Mercoledì 27 giugno, alle ore 18, il Palazzo Papale di Viterbo ospiterà lo spettacolo teatrale “Esercizi per attori”. Grazie alla collaborazione fra l’associazione Artestudio e la cooperativa sociale Tre Fontane, per la prima volta migranti del Cas Viterbo e residenti reciteranno fianco a fianco contro ogni pregiudizio.
“Esercizi per gli attori”, la cui performance è affidata a Marco Paparella, non ha nulla a che vedere col teatro sociale, civile, illustrativo o pedagogico; di fatto, secondo la linea artistica curata da Riccardo Vannuccini, nella performance non c’è nessuna storia, o racconto o comunicazione; si tratta semmai di un collage emozionale: bisogna pensare di trovarsi davanti a una musica, a un paesaggio, a una combinazione di colori e non davanti alla spiegazione di qualcosa dove il teatro è l’esplicitazione di un testo.
In scena, allora, un gioco semplice di sedie e pochi altri oggetti. Per chi sa guardare, quelle traversate silenziose dello spazio diventano barche, città nel deserto, intere guarnigioni di soldati, il Mediterraneo. E intorno è tutto un rincorrersi di storie misteriose che sono le nostre fantasie.
Campi profughi in tutto il Medio Oriente. I gommoni partono da Zuwara. I pozzi petroliferi di Ben Jawad. Un salvagente costa 50 dollari. Il Sahara è come se fosse un altro mare. Lo spettacolo è una via di fuga, un gioco pericoloso. Il denaro è la religione della nostra epoca che non conosce tregua né perdono. Aleppo. Nairobi. Il sangue nero che si chiama petrolio. Le colonne dei templi polverizzate dal tritolo e dalle videocamere. Un tragitto truccato ci conduce per terra e per mare verso un progresso infelice. Fameliche città. Cambiare la rotta e la musica.

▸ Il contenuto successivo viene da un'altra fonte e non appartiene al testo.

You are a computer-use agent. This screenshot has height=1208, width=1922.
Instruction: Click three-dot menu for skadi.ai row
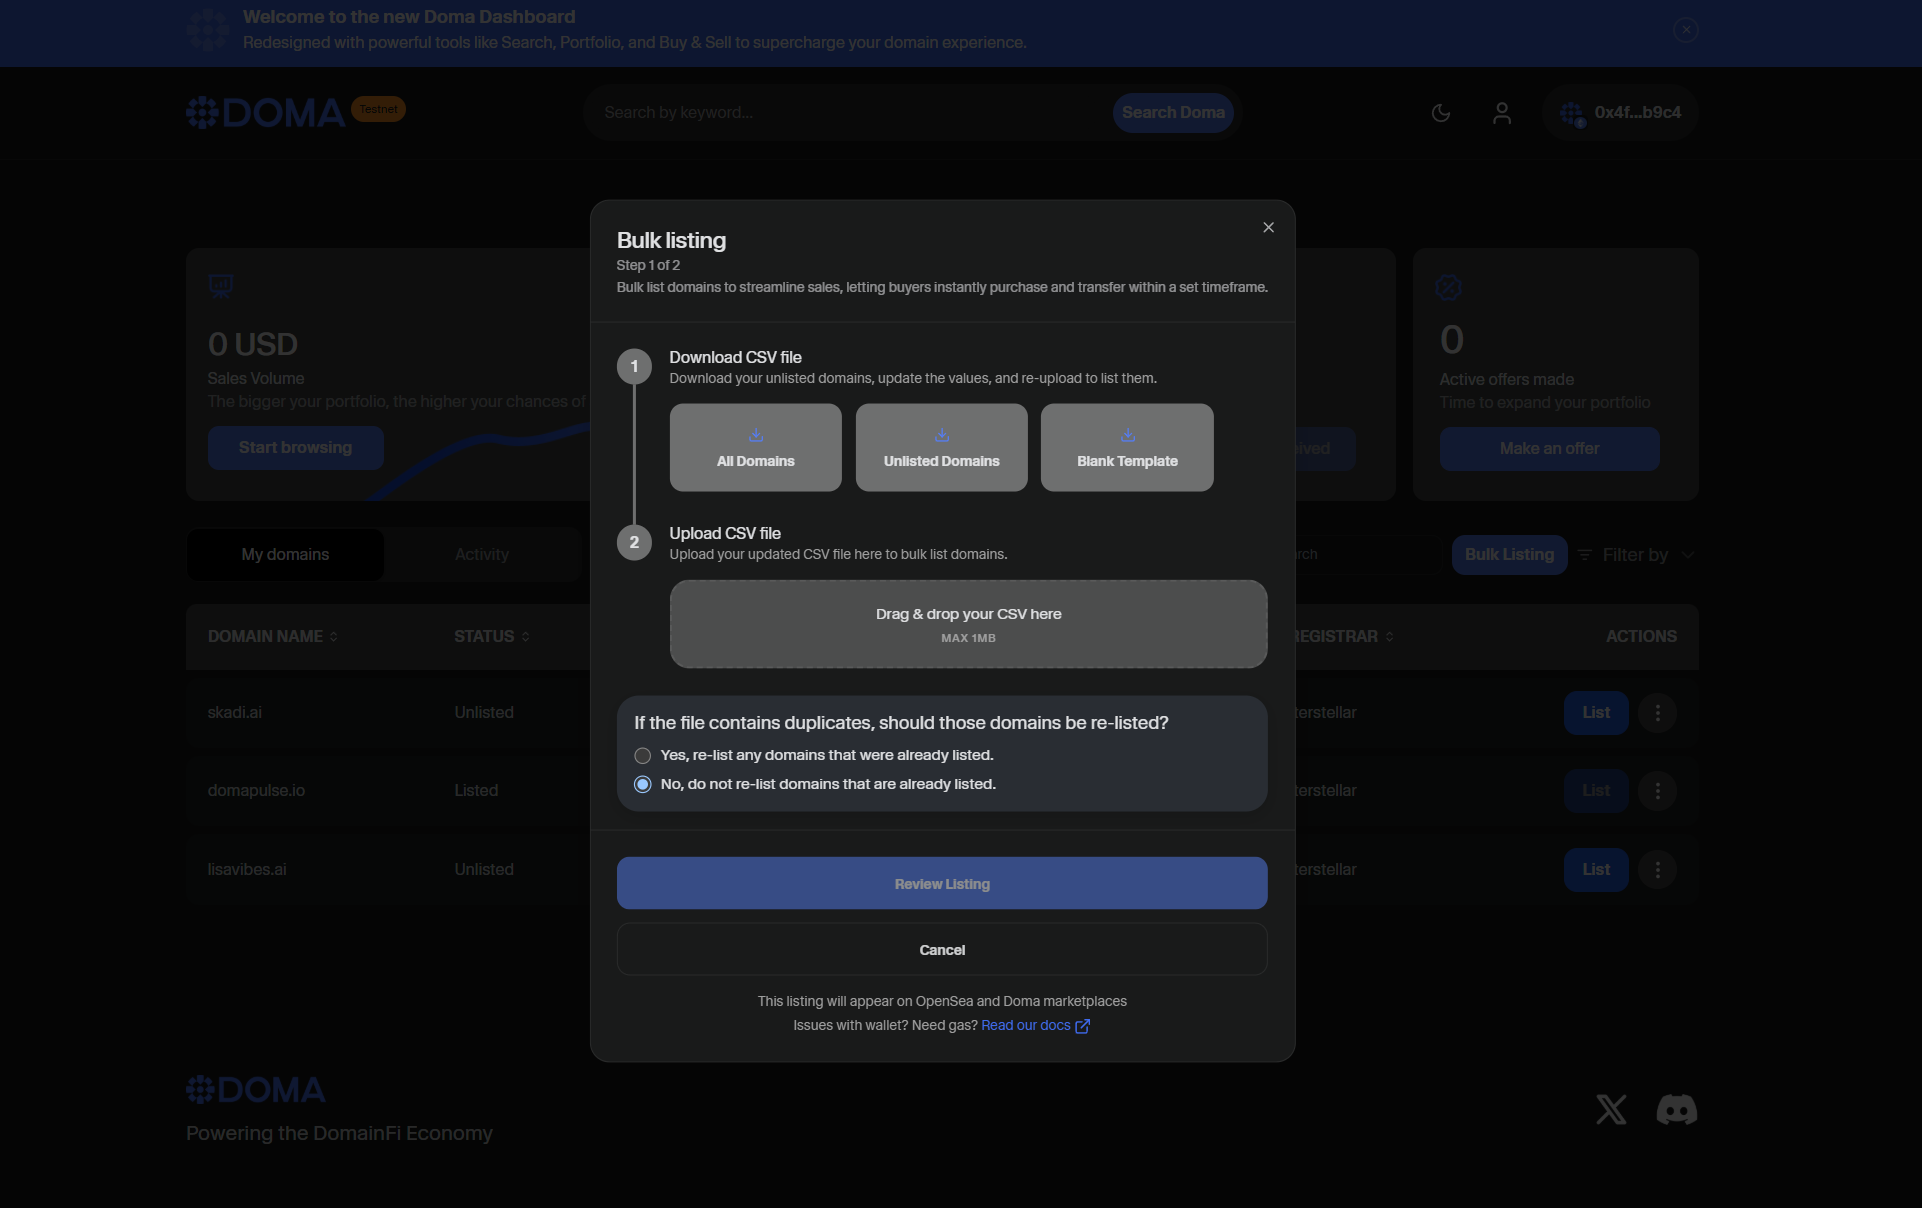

La forma teatrale scelta per questa particolare rappresentazione è chiamata “Teatro in fuga”. La scelta si pone in sintonia con i progetti sociali e culturali riferiti alla questione delle migrazioni, con particolare riferimento ai programmi psicosociali di consapevolezza e superamento dei traumi, di buona salute psichica e mentale e di integrazione socio-culturale.
Si tratta della possibilità di realizzare laboratori di teatro sociale dedicati al tema sopra richiamato della “salus” con profughi, migranti, richiedenti asilo.
Da tempo a livello europeo ed internazionale il teatro è riconosciuto professionalmente come uno strumento utile e necessario nelle pratiche di resilienza – cura e ricostruzione della salus in occasione di programmi dedicati a supportare persone che hanno subito gravi traumi psicosociali derivati da situazioni di emergenza dovuti alla guerra o a catastrofi umanitarie.
Il teatro in fuga vuole essere, per le persone che hanno subito traumi, uno strumento inedito ma riconosciuto in grado di agire per il benessere psicofisico a livello non dialogico o di informazione ma in profondità, attraverso il ripristino di quelle che sono le capacità essenziali che contraddistinguono l’ essere umano ovvero le capacità espressive.
Il teatro in fuga agisce in due direzioni: da una parte operando con le persone direttamente interessate dalle attività di sostegno, dall’ altra facilitando la relazione fra stranieri e locali per una comunità solidale, moderna, condivisa.